Hilton v. Nelsen case brief

Hilton v. Nelsen case brief summary
283 N.W.2d 877 (1979)

Plaintiff real estate investor entered into a written agreement drafted by the investor's attorney with defendant sellers to purchase their farm. After the last date for the sale of the property under the agreement, the investor filed an action in the Marshall County District Court (Minnesota) for specific performance and damages. The court entered judgment for the investor. The sellers sought appellate review.

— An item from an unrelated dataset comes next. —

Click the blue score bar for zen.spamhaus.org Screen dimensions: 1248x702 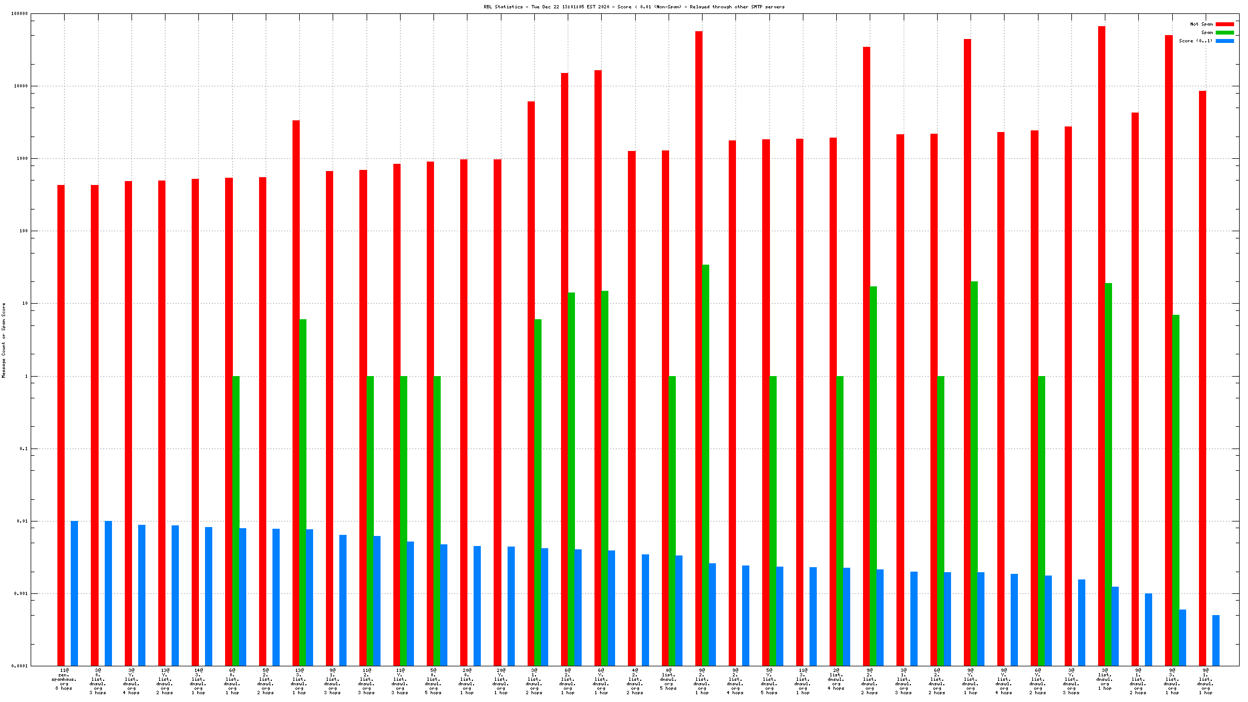[74, 593]
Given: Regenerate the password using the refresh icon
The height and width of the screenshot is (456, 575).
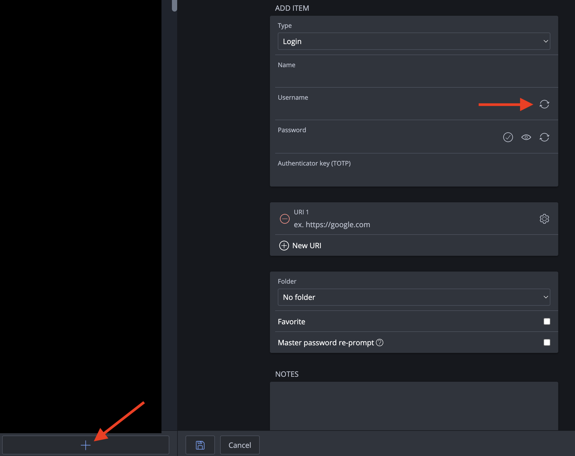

  • Nelsen had a 720 acre farm and negotiated a contract of sale with Hilton. 
  • The contract stated a purchase price of $180,000, which would not be repaid for the first five years of a ten-year mortgage. 
  • Instead Nelsen would receive an annual 7% interest during that time. 
  • Hilton would pay only $2,000 a year in principal for during the sixth through the ninth year and $119,800 was due at maturity. 
  • Performance by Hilton was conditioned on obtaining title insurance with no policy exceptions. 
  • The property, however, was subject to easements for roads, telephone cables, as well as the state’s mineral rights. 
  • Hilton refused to close the deal without a $16,000 reduction in the purchase price. 
  • Hilton later agreed to close anyway but Nelsen then decided that he was not going to sell. 
  • Hilton sued for specific performance of the contract. 
  • The trial court held that Nelsen was in breach of the contract; Ordered specific performance and damages for the fair rental value of the property for the time in which Nelsen stayed on the premises after the contract closing date. 
  • Nelsen appealed.

  • On appeal, the court held that the investor did not abandon the agreement in the case at bar. 
  • The court accepted the trial court's factual findings as supported by the record that the sellers repudiated the agreement by letter and that they failed to close on the agreement as its terms required. 
  • The court held, however, that the agreement drafted by the investor's attorney was such that there were elements of unfairness, or at least overreaching, in the contract itself. 
  • The court held that the contract lacked mutuality of remedy. 
  • In the absence of such mutuality, the court refused to exert its equitable powers and left the parties to their remedy at law. 
  • The court held that the agreement gave the investor the right to unilaterally terminate the agreement for a variety of reasons, and that if he chose to terminate the contract he had the right to a return of his earnest money deposit. 
  • In light of the nature of the agreement, and the totality of the circumstances, including the property's redemption after a foreclosure sale in which the investor had purchased the mortgage, the court held that damages at law were an adequate remedy for the sellers' breach.
The court affirmed the factual findings of the trial court but reversed its judgment of the trial court granting specific performance of the contract. The court held that the investor was entitled to a legal remedy of damages rather than an equitable remedy in light of the nature of the agreement, and remanded the case for a trial as to damages.